フィロスから、会いたいなら面会申請を出すと言われたけれど、お父様は勘当された、と聞いている。
だから、私は会わないと、フィロスに伝えた。
フォルティス国には魔術師が居ない。でも、この首都デフェンドには、ランドールでは珍しくない魔力で光るランプが街灯に使われていた。驚く私に、フィロスが説明してくれる。

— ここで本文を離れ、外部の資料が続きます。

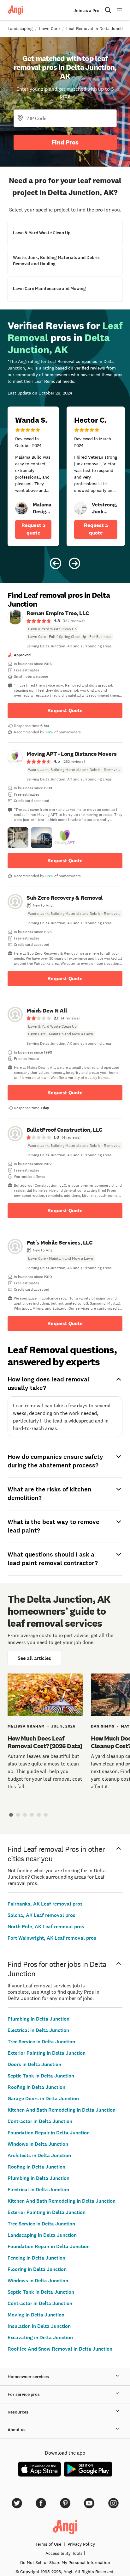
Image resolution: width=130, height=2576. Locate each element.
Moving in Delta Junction (36, 2314)
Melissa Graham (26, 1726)
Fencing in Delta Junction (36, 2258)
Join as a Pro (86, 11)
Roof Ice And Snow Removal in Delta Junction (60, 2349)
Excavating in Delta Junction (40, 2337)
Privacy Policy (81, 2544)
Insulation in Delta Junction (39, 2326)
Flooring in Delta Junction (37, 2269)
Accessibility (64, 2553)
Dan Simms (103, 1726)
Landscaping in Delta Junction (42, 2235)
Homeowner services (28, 2377)
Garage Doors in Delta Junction (43, 2098)
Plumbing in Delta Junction (38, 2019)
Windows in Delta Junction (38, 2144)
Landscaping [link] (20, 28)
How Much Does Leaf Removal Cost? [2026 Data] (45, 1742)
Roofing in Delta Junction (36, 2087)
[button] (18, 837)
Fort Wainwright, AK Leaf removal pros (52, 1938)
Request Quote (65, 710)
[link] (21, 508)
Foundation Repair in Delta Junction (49, 2132)
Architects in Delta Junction (39, 2155)
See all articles (34, 1658)
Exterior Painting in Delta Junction (47, 2053)
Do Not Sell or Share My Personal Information (65, 2562)
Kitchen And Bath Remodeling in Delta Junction (61, 2110)
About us (17, 2430)
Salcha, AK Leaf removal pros (41, 1915)
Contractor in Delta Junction (40, 2121)
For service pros (24, 2394)
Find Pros (65, 142)
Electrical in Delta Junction (38, 2030)
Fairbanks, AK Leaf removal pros (45, 1903)
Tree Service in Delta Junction (41, 2041)
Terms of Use (48, 2544)
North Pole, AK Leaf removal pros (46, 1926)
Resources (18, 2412)
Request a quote (33, 529)
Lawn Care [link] (49, 28)
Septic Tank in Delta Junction (41, 2075)
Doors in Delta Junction (34, 2064)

「我がランドールが、フォルティスに一番、輸出しているものは魔力を籠めた魔石だ。フォルティスには魔術師が居ないので、魔道具を動かすには魔石が必要だ。使われて魔力が無くなった魔石は、逆に、我がランドールに輸出される。ランドールから買い取った金額の1割程度の値段に下がるけれど。魔力が無くなった魔石は、この国では石ころ同然だから。そして、我が国に戻ってきた魔石はまた魔力を籠めて、フォルティスに輸出される。」
「魔力を籠めるって…・。」
「うん。君も知っている通り、罪を犯した魔術師がさせられている。それ以外にも、市井には魔力を籠める専門の魔術師の店がある。」
「フォルティス国には、魔石に魔力を籠める魔術師がいないの?」
「いない。そもそも、魔術師は他国へ旅行に行くことはできるが、住むことを許されていない。私達が旅行に行く時も、厳しい審査があっただろう?私は他国にしょっちゅう仕事で出ているから、許可がいらなかったけれど、君を連れ出すときは、提出する書類が多くて、うんざりしたのを覚えているだろう?魔術師が国境を越えるのは、魔力を持たない民よりも審査が厳しいんだ。帰国日も決まっていて、その日までに帰国しなければ、魔術師師団が、捜査に出るくらい。そして、帰国日を守らなかった魔術師は、次回、国外に出るのがもっと難しくなる。他国に住めるのは、外交官など特殊な立場の者だけだ。…公表はされていないけれど、ランドールから長く離れると、魔術師の魔力が弱くなる。だから、外交官なども1年交代で、決して長くは他国に滞在しない。」
「じゃ、わたくし達がサハラからランドールに戻った時、3週間、居たのも?」
「そう。魔力を弱らせないため。数か月程度では影響が無いと言いたいけれど、君がランドールを離れたのは今回が初めてだ。だから、リスクを減らすために、3週間取った。」
「そうなの…。そういえば、魔術学院の校歌にもあったわね。『ランドール、魔力の満ちる国』。魔術師は、ランドールの大地から魔力をもらっているのかしら?」
「ハッカレーに言わせると、循環しているらしい。魔術師が住んでいるから、ランドールに魔力が満ちている。魔術師は、その大地から魔力を補充している。ぐるぐる回っていると。」
「わたくし、知らないことばかりだわ。」
「私も何でも知っているわけではないから、心配しないことだ。…さ、ホテルに着いた。今日はこのまま休んで、観光は明日からにしよう。」